La Policía Nacional ha logrado desarticular una compleja red criminal internacional dedicada al blanqueo de más de nueve millones de euros obtenidos mediante estafas en el comercio electrónico que afectaron a miles de personas en Europa. Según informó el cuerpo policial el jueves, el operativo realizado la semana pasada concluyó con la detención de nueve individuos en Sitges (Barcelona).
Esta acción es fruto de dos años de investigaciones exhaustivas dirigidas por el Grupo de Blanqueo de Capitales de Palma, que consiguieron rastrear a una organización criminal sofisticada que actuaba entre las provincias de Baleares y Barcelona.
Detenciones en una residencia de lujo
La intervención policial finalizó con el registro de una villa de lujo en Sitges, donde residía el presunto cabecilla de la red junto a su pareja. En el momento de la operación, el líder estaba reunido con otros miembros principales de la estructura, lo que facilitó la detención de los implicados más relevantes.
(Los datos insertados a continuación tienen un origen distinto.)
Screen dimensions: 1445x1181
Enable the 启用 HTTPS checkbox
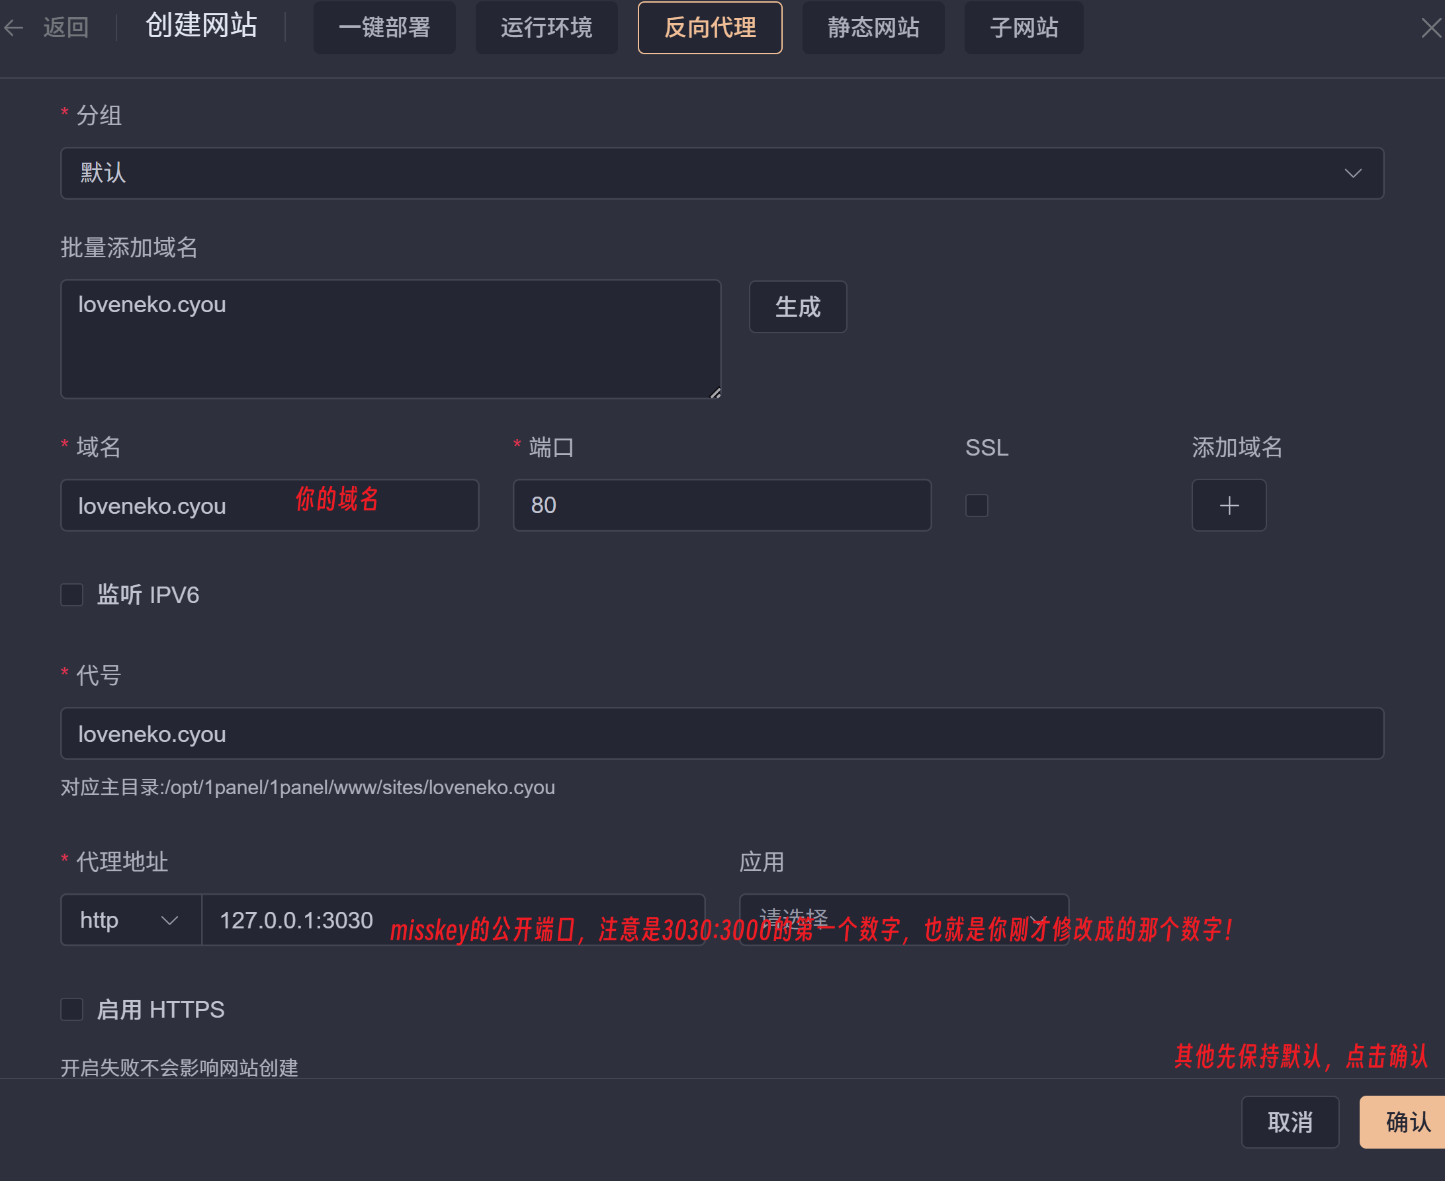(x=72, y=1010)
Inicio de la investigación: alerta desde Alemania
El origen de la investigación fueron dos notificaciones enviadas por la Fiscalía alemana alertando de múltiples estafas masivas en la compraventa online. Estas alertas llevaron a los investigadores de la Jefatura Superior de Baleares a iniciar las pesquisas formales.
Las víctimas abonaban el coste de productos variados —que iban desde teléfonos móviles hasta maquinaria pesada, incluyendo excavadoras— que nunca les eran entregados.
El análisis sobre el destino del dinero defraudado condujo a la localización de una empresa presuntamente establecida en Mallorca y dedicada al alquiler de embarcaciones, que en realidad era una pantalla para las actividades ilícitas.
Una red compuesta por 16 empresas
El estudio detallado de las finanzas y las estructuras societarias permitió al Grupo de Blanqueo de Capitales identificar que la organización operaba mediante un entramado complejo formado por:
- 16 empresas fantasmas empleadas para canalizar y lavar los fondos ilegales.
- 54 personas implicadas hasta ahora, en su mayoría con domicilio en la provincia de Barcelona.
La investigación continúa abierta y no se descartan nuevas detenciones conforme se examinen los documentos y dispositivos electrónicos incautados durante los registros.